Tengo un auto gringo. Fue armado en Japón, pero sus llantas pisaron el asfalto en una calle de Washington DC, la ciudad donde despacha Obama en la Casa Blanca. Es bajito, color plata y potente. Y puedo apostar que la historia de mi auto –una historia con epílogo de corrupción– es la de millones de chilangos y otros ciudadanos de este país que bailan al son que toca el dinero.
La historia de la Civic, como llama Maki al auto en un desplante inconsciente de feminismo, comenzó en una agencia Honda muy cerca de donde vivíamos en un clásico suburbio como esos que salen en las películas: laberintos arbolados de casas sin divisiones ni murallas y jardines que parecen podados por un pedicurista.
La agencia nos otorgó un crédito y recibimos el auto un día de verano hace siete años. Lo pagamos antes de volver a México hace cinco meses, felices por estar de regreso en nuestro país: la familia, Coyoacán, las quesadillas de flor de calabaza, ese calorcito mexicano tan especial.
Pero entonces me vi en el papel del protagonista de “Bienvenido Paisano”, la película en la que Rafael Inclán interpreta a un migrante que vuelve a su tierra forrado de dólares y poco a poco los pierde ante el policía, el aduanero y el burócrata tramposo, igual que un sesentón se despide del último cabello.

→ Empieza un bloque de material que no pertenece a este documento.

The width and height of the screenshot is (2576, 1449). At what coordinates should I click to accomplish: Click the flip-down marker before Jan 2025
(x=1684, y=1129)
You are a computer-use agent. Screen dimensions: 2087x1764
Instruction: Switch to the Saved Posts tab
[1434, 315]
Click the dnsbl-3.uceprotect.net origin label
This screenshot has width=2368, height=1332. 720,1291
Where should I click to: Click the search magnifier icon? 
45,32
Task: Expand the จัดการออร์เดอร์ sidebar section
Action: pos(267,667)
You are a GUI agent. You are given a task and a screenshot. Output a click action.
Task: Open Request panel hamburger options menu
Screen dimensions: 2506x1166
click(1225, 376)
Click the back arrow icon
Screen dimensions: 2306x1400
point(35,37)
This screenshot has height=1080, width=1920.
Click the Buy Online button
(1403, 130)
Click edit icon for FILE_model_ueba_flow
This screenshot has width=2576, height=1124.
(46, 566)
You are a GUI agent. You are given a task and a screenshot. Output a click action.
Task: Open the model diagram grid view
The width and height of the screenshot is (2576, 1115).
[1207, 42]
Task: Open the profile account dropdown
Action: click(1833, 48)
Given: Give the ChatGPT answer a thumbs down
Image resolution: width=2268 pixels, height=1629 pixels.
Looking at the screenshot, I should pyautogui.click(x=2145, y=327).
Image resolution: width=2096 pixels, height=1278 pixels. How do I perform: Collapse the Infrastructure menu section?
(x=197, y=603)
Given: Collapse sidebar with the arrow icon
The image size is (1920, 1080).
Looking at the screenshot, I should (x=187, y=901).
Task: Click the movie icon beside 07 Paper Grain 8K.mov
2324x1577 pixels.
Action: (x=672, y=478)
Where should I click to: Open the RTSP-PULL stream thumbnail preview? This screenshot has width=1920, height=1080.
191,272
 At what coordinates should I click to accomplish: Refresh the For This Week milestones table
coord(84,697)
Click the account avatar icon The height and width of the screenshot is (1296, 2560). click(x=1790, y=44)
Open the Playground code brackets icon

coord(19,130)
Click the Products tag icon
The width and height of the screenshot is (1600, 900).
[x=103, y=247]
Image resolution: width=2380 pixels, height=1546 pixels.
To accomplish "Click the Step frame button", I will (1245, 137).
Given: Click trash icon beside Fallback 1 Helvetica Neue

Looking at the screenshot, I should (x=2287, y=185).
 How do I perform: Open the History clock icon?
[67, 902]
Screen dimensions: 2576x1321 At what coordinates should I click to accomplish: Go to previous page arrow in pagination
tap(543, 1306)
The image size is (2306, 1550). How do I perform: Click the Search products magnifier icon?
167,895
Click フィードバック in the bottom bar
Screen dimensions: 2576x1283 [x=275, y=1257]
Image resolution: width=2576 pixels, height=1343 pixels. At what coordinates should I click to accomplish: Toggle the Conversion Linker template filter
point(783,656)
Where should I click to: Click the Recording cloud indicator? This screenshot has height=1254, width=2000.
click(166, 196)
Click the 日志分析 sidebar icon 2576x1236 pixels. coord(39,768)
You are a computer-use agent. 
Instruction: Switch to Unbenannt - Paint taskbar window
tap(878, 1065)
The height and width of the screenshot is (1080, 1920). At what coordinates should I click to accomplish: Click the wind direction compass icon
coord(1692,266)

Sabía que México era un país corrupto, pero una mañana me enfrenté a una aterradora epifanía: la ciudad de México –el gobierno de la ciudad– es el Frankestein de la corrupción.
Mi amigo Igor me alertó: “El DF vive su peor época de corrupción. No te imaginas. Ni en los peores tiempos del PRI”. Por desconfianza o ingenuidad, no le creí.
Volvimos a México con el orgullo inflamado y muchas ganas de hacer cosas y hacerlas bien. Contratamos a un agente aduanal al que pagamos por hacer el trámite de importación. Pero las cosas comenzaron a desbarrancarse en el módulo de control vehicular de la delegación Venustiano Carranza.
En los 10 años que viví fuera cambiaron muchísimas cosas, pero el tiempo parece no haber transcurrido ahí: filas interminables de gente, trabajadores que bostezan, escuchan música y devoran cacahuates. Espacios de atención sin personal. Horas de espera.
Como quien lanza un jab para aflojar el cuerpo, el empleado te desarma al llegar a la ventanilla: “No hay placas”. Después, una peregrinación por oficinas: Izazaga 89, Xochimilco, la Tesorería: Lleva el alta del auto allá, trae el pedimento de importación acá. Consigue 4 testigos. Los llevas. El empleado te hace un primer guiño y te pide una botella de agua. Al final siempre hace falta algo nuevo –aunque lleves todos tus papeles en regla–. Tras dos semanas de suplicio, te hartas. El empleado canta la neta: Cáele con una lana. Baila al son que toca el dinero.
Igual que bailó mi amigo Corchado tuvo que entregar 4 mil pesos porque su auto portaba una calcomanía de verificación falsificada. O como tuvo que bailar el doctor Benjamín Martínez para que le entregaran su auto robado por unos ladrones y recuperado por él mismo.
Mi auto gringo entró a México más derechito que el papamóvil y sin embargo tuvimos que pagar 3 mil pesos en mordidas a los empleados del módulo de control vehicular. “Tiempo es oro”, me aconsejó un taxista. Era eso o que el auto pasara otros 5 meses estacionado.
Lo más frustrante es la impotencia. “Acúselos ante el contralor”, aconsejó una señora, también burócrata. ¿Para qué? Mancera, el inexistente jefe de gobierno, no tiene la menor intención –no le conviene– de enfrentar al Frankestein que despelleja ciudadanos en la ciudad sin ley.
Mi auto gringo ya tiene placas. Y aprendió a pisar chueco.